Identifier: 05BOGOTA5510
Wikileaks: View 05BOGOTA5510 at Wikileaks.org
Origin: Embassy Bogota
Created: 2005-06-09 15:19:00
Classification: SECRET//NOFORN
Tags: MOPS PGOV PHUM PTER CO FARC
Redacted: This cable was not redacted by Wikileaks.
This record is a partial extract of the original cable. The full text of the original cable is not available.

S E C R E T SECTION 01 OF 02 BOGOTA 005510 
 
SIPDIS 
 
NOFORN 
 
E.O. 12958: DECL: 06/03/2015 
TAGS: MOPS, PGOV, PHUM, PTER, CO, FARC 
SUBJECT: FARC PROOF OF LIFE: MILITARY ATTACKS YIELD 
POLITICAL GAINS 
 
REF: BOGOTA 3233 
 
Classified By: Charge Milton K. Drucker, reasons 1.4 (c) and (d) 
 
------- 
Summary 
------- 
 
1. (S/NF) Violence orchestrated by the Revolutionary Armed 
Forces of Colombia (FARC) continues at increased levels in 
2005 and aims to chip away at public support for President 
Uribe's tough stand against the guerrillas.  The FARC's 
activities have not affected the COLMIL's military campaigns 
against the FARC, but rather form a pre-election tactic to 
undermine the Uribe Administration's Democratic Security 
Strategy and military Plan Patriota offensive.  The FARC 
began sporadic low-level attacks in January 2005 (reftel) and 
have continued them in April and May against military and 
civilian targets of opportunity.  In addition, the FARC have 
attempted to resuscitate ties to the international community 
which were left weakened in 2004, in particular with 
Venezuela and Ecuador.  Although the strategy has not yet 
affected Uribe's public support numbers significantly, 
continued attacks are likely to raise doubts about Uribe's 
tactics with the guerrillas.  End Summary.

........

- [Task to complete]: Continue the Embassy Bogota cable on FARC attacks, starting right after its summary section ends.

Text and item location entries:
........

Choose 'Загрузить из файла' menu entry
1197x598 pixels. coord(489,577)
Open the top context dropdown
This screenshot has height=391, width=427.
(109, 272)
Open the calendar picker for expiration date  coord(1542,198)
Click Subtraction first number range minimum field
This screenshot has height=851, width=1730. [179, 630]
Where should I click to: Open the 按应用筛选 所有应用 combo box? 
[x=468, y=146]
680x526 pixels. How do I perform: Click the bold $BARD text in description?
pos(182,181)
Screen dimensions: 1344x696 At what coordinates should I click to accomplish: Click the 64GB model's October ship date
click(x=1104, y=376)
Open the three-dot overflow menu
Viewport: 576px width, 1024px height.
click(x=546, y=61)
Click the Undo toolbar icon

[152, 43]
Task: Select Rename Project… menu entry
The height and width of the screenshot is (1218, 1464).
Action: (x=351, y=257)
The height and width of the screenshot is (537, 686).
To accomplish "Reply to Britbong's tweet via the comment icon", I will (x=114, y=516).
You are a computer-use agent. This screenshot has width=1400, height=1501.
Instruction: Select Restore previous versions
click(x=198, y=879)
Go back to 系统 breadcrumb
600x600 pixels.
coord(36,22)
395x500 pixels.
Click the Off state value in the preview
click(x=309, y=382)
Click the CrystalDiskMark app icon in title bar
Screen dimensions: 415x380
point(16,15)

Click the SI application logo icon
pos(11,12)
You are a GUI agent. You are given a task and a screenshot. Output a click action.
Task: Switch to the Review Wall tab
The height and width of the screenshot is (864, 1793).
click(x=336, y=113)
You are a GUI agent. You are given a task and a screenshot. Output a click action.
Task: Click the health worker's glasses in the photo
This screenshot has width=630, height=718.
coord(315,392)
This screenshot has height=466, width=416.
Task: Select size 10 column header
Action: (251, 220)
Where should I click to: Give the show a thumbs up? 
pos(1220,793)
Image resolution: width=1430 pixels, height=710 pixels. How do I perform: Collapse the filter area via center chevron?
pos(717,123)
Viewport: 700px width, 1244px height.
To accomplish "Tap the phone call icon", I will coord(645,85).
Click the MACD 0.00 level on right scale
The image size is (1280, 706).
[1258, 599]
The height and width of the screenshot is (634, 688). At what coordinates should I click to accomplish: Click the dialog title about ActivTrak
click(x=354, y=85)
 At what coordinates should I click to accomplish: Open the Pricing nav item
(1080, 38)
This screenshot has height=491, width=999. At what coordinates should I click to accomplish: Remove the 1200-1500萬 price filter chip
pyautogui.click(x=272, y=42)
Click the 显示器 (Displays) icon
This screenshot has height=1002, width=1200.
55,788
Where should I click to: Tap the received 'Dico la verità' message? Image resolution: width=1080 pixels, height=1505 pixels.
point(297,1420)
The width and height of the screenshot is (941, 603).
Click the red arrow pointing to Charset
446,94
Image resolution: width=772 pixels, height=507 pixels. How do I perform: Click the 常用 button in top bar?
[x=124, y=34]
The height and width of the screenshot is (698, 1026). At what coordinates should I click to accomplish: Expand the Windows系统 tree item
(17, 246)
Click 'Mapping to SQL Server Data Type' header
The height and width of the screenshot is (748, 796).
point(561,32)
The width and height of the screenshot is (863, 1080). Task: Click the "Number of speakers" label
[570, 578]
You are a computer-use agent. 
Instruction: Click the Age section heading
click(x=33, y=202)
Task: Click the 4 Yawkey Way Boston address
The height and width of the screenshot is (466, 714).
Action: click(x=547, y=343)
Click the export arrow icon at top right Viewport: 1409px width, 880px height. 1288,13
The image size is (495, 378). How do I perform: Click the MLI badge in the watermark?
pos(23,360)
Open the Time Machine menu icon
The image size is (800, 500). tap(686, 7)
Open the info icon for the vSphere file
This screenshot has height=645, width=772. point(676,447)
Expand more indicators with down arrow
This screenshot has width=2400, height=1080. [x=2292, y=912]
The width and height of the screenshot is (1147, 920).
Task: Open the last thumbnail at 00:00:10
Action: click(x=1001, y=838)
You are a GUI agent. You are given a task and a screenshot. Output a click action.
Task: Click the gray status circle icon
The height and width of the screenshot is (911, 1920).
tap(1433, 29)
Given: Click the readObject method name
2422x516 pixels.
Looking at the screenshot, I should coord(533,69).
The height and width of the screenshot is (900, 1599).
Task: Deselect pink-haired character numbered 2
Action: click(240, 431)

........

- [Task result]:
-------------------------------- 
Failures of 2004 Lead to Rebound 
-------------------------------- 
 
2. (S/NF) The FARC Secretariat, the group in charge of the 
guerrilla's long-term strategy, gave orders to their fronts 
in early 2004 to avoid engaging the military during the Plan 
Patriota offensive.  Throughout 2004, the FARC reduced its 
domestic attacks and international outreach while maintaining 
business at a somewhat reduced tempo both as a result of the 
Secretariat's orders and COLMIL efforts to push the FARC to 
 
SIPDIS 
the defensive.  As a result, President Uribe enjoyed strong 
public approval ratings and the Colombian public began to 
endorse Uribe's "strong hand, open arms" policy.  However, in 
December 2004 and January 2005, the FARC leadership 
reconsidered its position over the course of several 
high-level meetings.  Secretariat officials concurred that 
FARC passivity and military defeats in 2004 had put it on the 
defensive militarily, allowed interruption of its narcotics 
business, and led to a loss of influence domestically and 
internationally.  This strategic reassessment and 
congressional passage of legislation allowing Uribe to seek a 
second term (currently under review by the Constitutional 
Court), prompted the Secretariat to issue new orders to 
escalate military offensive attacks.  In particular, the FARC 
focused on reestablishing itself internationally and 
domestically with hopes of reclaiming lost influence and, 
ideally, diminishing support for Uribe. 
 
3. (S/NF) To realize the Secretariat's strategic goals for 
2005, FARC fronts have taken action to (1) demonstrate FARC 
military prowess and undermine Uribe's Democratic Security 
Strategy; (2) frighten the Colombian electorate through 
terrorist activities against military outposts and Colombian 
cities; and (3) redouble international fundraising, image, 
and influence activities.  If the FARC manages to implement 
this three-prong strategy, it hopes to counter Uribe's 
successes and press the electorate towards a more 
conciliatory candidate.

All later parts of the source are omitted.